According to him, Omoni Oboli was careless and she was thinking like an actress instead of a film maker or business woman.
He told the News Agency of Nigeria (NAN) in Lagos that the copyright infringement case slammed on Oboli by Jude Idada, a script writer would not have arisen if Oboli had taken steps to address the issue critically. She did nothing, claimed Okereke only to be embarrassed by Idada’s court order.
Idada, who is a Canadian-based Nigerian script writer accused Omoni Oboli of copyright infringement in producing her movie – Okafor’s law. It was gathered that trouble started in September 2016 when Oboli strongly defended her ownership of the script, stating that she owned and wrote it 100 per cent. When both parties could not reach an agreement, Idada took the matter to the court.

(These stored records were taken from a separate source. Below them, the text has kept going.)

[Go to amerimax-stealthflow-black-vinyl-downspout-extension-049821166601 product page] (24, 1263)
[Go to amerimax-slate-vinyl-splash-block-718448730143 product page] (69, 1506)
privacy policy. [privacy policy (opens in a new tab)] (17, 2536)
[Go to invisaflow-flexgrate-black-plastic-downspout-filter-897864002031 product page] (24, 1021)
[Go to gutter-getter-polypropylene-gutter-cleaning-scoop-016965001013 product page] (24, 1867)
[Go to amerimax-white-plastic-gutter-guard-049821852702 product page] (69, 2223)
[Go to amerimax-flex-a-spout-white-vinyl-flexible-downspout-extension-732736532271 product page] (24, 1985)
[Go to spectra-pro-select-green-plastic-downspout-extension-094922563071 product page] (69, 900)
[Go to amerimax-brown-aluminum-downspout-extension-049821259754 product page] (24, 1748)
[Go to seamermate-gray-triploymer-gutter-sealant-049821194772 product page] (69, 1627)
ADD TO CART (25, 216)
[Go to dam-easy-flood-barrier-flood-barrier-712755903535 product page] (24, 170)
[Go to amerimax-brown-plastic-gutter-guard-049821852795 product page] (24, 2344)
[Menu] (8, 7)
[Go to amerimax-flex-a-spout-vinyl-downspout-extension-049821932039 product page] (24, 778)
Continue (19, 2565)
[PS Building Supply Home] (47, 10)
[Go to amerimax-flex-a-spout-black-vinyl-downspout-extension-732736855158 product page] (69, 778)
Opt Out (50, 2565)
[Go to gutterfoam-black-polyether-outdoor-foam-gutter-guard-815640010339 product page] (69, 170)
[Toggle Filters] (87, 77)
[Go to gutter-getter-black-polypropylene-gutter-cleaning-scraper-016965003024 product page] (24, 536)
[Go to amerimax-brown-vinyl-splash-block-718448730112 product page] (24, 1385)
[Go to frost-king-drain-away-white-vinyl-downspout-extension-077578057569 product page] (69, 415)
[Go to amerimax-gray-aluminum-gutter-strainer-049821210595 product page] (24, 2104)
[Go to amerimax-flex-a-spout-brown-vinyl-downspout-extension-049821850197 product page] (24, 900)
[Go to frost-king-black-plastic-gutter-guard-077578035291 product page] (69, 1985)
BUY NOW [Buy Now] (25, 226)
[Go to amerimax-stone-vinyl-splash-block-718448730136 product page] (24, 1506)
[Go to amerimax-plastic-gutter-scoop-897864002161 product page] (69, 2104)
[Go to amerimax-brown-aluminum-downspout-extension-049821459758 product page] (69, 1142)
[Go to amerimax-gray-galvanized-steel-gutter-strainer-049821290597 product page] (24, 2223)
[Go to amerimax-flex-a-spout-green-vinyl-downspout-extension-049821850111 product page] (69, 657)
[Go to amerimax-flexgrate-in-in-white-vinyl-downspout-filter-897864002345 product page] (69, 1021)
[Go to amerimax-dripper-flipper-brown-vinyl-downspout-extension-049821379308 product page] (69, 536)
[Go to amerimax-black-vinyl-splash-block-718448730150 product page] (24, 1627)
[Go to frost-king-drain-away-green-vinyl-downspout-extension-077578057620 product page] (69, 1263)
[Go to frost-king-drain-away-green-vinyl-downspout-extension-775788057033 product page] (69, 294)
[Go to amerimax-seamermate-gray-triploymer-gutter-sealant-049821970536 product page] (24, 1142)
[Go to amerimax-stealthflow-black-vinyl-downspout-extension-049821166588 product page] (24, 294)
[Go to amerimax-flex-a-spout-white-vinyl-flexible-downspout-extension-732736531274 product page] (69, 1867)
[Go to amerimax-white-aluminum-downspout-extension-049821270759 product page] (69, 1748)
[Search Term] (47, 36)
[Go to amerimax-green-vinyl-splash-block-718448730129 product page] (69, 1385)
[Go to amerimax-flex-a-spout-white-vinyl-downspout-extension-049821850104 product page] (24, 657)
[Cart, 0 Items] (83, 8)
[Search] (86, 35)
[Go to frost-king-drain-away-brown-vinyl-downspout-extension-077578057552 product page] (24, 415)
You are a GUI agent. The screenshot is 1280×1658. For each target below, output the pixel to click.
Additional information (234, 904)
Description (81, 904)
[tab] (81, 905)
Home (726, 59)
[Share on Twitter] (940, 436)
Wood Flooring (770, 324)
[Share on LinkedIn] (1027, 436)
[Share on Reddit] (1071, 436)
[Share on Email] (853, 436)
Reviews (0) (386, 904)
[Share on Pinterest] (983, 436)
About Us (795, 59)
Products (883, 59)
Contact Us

He got an injunction to stop the release of the film, scheduled to hit the cinemas on 31 March and Oboli was served the court injunction at the Filmhouse IMAX, Lekki, venue of the film’s premiere on March 25. She was forced to obey the court injunction by cancelling the premiere as she stood the risk of being charged with contempt if she had declined the court’s order.
Speaking on the issue, Okereke said that, “There were options she ought to have followed; options that would have been beneficial to both parties. Some people could have been called upon to intervene on the matter.
“Every profession has its risks, especially a rapidly growing one like Nollywood. And this is one of them. It is a mark of Nollywood growth.
“There will always be room for compromise, no matter how little,’’ he said.
Okereke said it would have been a forgotten issue if the case was handled well through their association, but Oboli ignored Idada and went ahead to shoot the controversial film. He said:
“There are procedures in handling this kind of case and both sides, especially Oboli, missed the point. It is now fight to finish and that is not good for a producer,’’
“Nollywood is a big beneficiary of this case; writers now see what they can do when their intellectual property rights are breached.
“Producers now understand the implication of minor mistakes; distributors will now be more circumspect of controversially produced films.”
He advised Oboli to weigh her options now and in future act fast with caution.